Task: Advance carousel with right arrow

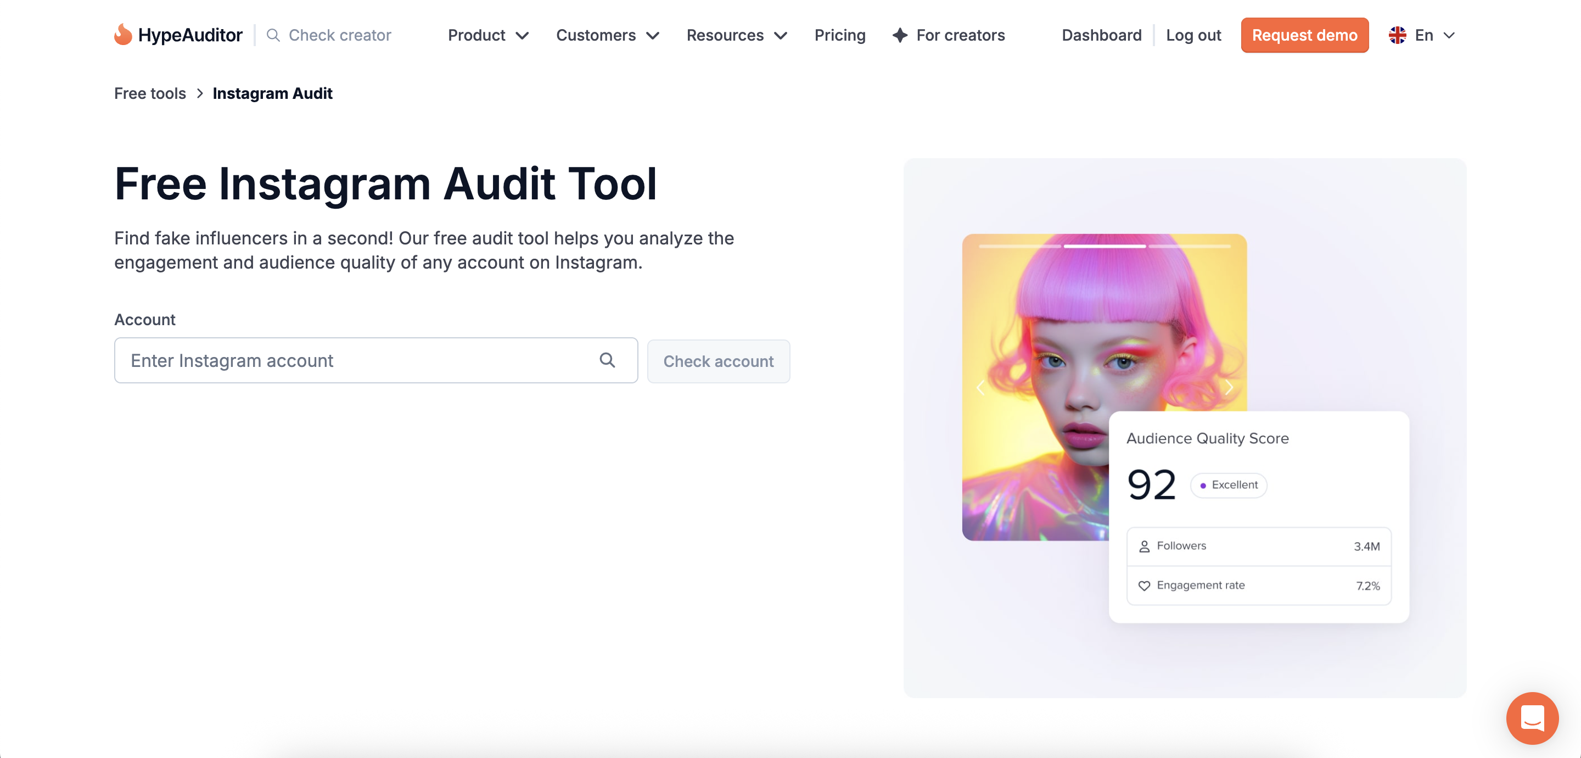Action: point(1229,388)
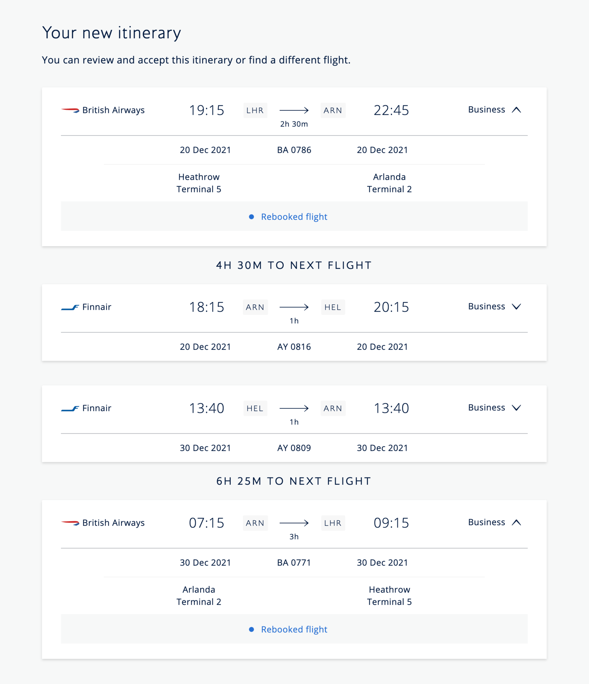Click the Finnair logo on HEL to ARN flight
Viewport: 589px width, 684px height.
pyautogui.click(x=70, y=408)
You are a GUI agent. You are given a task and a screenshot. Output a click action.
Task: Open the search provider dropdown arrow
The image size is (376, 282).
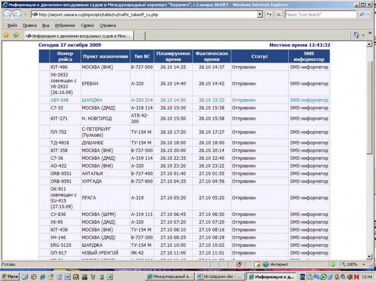(369, 14)
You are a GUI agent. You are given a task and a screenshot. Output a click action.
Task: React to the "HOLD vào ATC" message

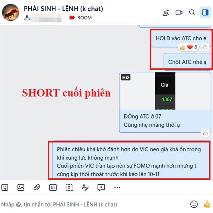pos(205,47)
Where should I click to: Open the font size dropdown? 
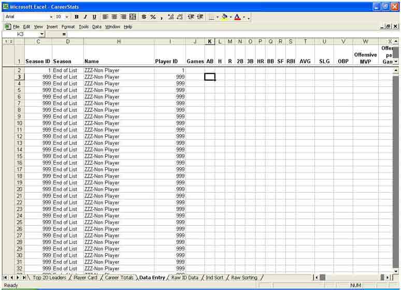pos(66,17)
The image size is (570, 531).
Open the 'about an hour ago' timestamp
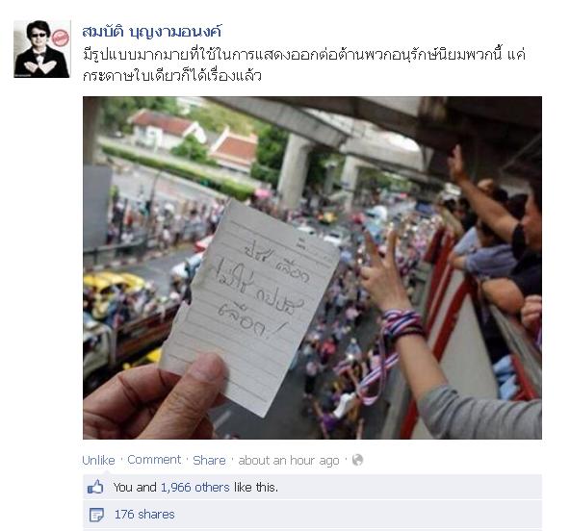[289, 461]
# # # #
Rewrite all of the material above, changing every "click action" to "tap action" and keeping everything else the same. Leave the pictures out.

■ FINAL RESULT:
Task: Advance carousel with right arrow

Action: point(1229,388)
Click the Finnair logo on HEL to ARN flight
Viewport: 589px width, 684px height.
pyautogui.click(x=70, y=408)
You are a GUI agent. You are given a task and a screenshot. Output a tap action.
Task: Open the search provider dropdown arrow
The image size is (376, 282).
(369, 14)
You are a GUI agent. You are given a task and a screenshot. Output a tap action.
Task: React to the "HOLD vào ATC" message

pos(205,47)
Where should I click to: Open the font size dropdown? 
pos(66,17)
The image size is (570, 531).
Open the 'about an hour ago' timestamp
[289, 461]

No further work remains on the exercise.